Shadows Behind the Camera
Director Samuel Bodin, most known for his French horror series Marianne, to Cobweb. But the journey was not smooth. The film’s production had to be stopped multiple times at the crew’s discretion for COVID, forcing the crew to shoot in smaller one and a half hour bursts. “We were living inside the same house for weeks,” Bodin recalled. “That claustrophobia — it seeps into the film. We didn’t just build a set; we lived in it.”
One of the most challenging aspects was the creature design.
The unveiling of The Mysterious figure Behind The Walls is both devastating and shocking. The integration of subtle CGI alongside practical effects helped maintain realism. Bodin strongly advocated for physical models, arguing that the true horror lies within the palpable discomfort, the materials causing unease. The sharp, slow movements of the creature were the result of advanced training for weeks, mastering the true essence of body rhythm distortion, by a contortionist performer.
Composer, Drum & Lace, was of the team’s coat of many musical scales. Instruments that invoked a sense of the bizarre were incorporated into the score. For example, a score that ‘The score evoked the ambiance of a dissolving memory. ‘ Making music that Bodin described as “music from inside a wall” was the wall that dissolving memory. Or, for example, music that invoked the ambiance of a dissolving memory.
The built up audience obsession, called ‘The Quiet’
Candle Weblow was published less than a month before the highly publicized horror films ‘The Nun II’ and ‘Talk me’ providing Weblow’s marketing team little hope. It’s trailer picked up incredible attention though, particularly from fans of atmospheric horror, and for good reason. ‘Every family has secrets’ was a slogan that sparked a myriad of social media user theories about secrets hidden ‘in the walls’ of the trailer and fast ‘covert’ attention.
The curiosity the trailer sparked was quickly transformed into a remarkable public attention, waiting hand and foot for the release. Woormon’s chilling character, and ‘the’ spider’s warn sign ‘symbolism’ of one family’s secrets, sparked audience theories around ‘Family Cob Web’ boasting of a rare mental collapse atmosphere for a horror film.
As for Cobweb, modest would be an understatement considering it made just under 10 million dollars, but it was one of those movies that became available for streaming long before leaving theaters. Cobweb’s horror aficionados embraced its commitment to atmosphere and mood over frenzied carnage and slaughter. Even with little else to praise, those critics that were not applause to Cobweb, still were able to find new interpretative meanings with every rewatch.

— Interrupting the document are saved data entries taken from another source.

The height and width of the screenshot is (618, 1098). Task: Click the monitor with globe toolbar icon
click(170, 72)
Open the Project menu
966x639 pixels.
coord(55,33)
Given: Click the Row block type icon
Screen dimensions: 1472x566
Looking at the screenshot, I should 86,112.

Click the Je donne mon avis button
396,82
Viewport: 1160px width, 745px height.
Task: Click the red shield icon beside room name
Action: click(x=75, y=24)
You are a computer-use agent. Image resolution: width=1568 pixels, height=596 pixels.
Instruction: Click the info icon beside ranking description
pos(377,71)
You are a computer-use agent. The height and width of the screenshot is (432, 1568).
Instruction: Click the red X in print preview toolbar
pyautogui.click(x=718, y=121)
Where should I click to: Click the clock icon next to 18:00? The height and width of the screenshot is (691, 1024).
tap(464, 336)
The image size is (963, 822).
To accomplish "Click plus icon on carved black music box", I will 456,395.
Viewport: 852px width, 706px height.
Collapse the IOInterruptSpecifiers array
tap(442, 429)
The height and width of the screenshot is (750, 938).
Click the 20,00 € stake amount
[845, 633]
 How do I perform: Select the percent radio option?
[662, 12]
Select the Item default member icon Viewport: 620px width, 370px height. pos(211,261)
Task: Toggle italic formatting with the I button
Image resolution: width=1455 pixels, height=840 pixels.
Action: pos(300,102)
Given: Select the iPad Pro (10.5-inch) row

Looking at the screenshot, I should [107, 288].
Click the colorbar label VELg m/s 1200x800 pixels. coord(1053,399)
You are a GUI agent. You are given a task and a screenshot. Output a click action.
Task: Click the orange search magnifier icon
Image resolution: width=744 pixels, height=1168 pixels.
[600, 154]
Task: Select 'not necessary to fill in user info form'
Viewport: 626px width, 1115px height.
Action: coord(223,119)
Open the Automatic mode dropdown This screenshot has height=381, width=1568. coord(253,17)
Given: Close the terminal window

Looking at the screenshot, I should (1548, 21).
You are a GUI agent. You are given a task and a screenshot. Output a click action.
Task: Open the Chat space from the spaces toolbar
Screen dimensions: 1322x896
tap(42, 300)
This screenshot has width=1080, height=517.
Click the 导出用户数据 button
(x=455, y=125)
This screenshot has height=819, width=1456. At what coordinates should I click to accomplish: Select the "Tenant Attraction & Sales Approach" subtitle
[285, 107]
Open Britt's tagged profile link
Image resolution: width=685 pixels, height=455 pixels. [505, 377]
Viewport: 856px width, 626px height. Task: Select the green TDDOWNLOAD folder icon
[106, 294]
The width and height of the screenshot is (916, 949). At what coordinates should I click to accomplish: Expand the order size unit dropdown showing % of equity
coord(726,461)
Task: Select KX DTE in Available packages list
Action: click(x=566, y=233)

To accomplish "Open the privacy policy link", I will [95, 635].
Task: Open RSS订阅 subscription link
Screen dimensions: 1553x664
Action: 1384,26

Looking back, Cobweb was not an all-time blockbuster, but it was something more proprietary: an affirmation horror does not have to be sensational to be effective. It can be deloyed to frame and evoke feelings that resonate on a more personal level. These may be primal fears, fears evoked tormented parents and the control they impose, and the deepest fears in the survival story, all adds together.
Between all those unsettling frames, were the many actors confronting their own fears. These included the director puzzled the over listeners of his nightmares and a small boy puzzled the in the weight of silence. These all helped to spin a delicate, and sticky little web for their audience, a little web that was and is beautiful in its unsuspending nature and appears to still catch those who wander a little too close for comfort.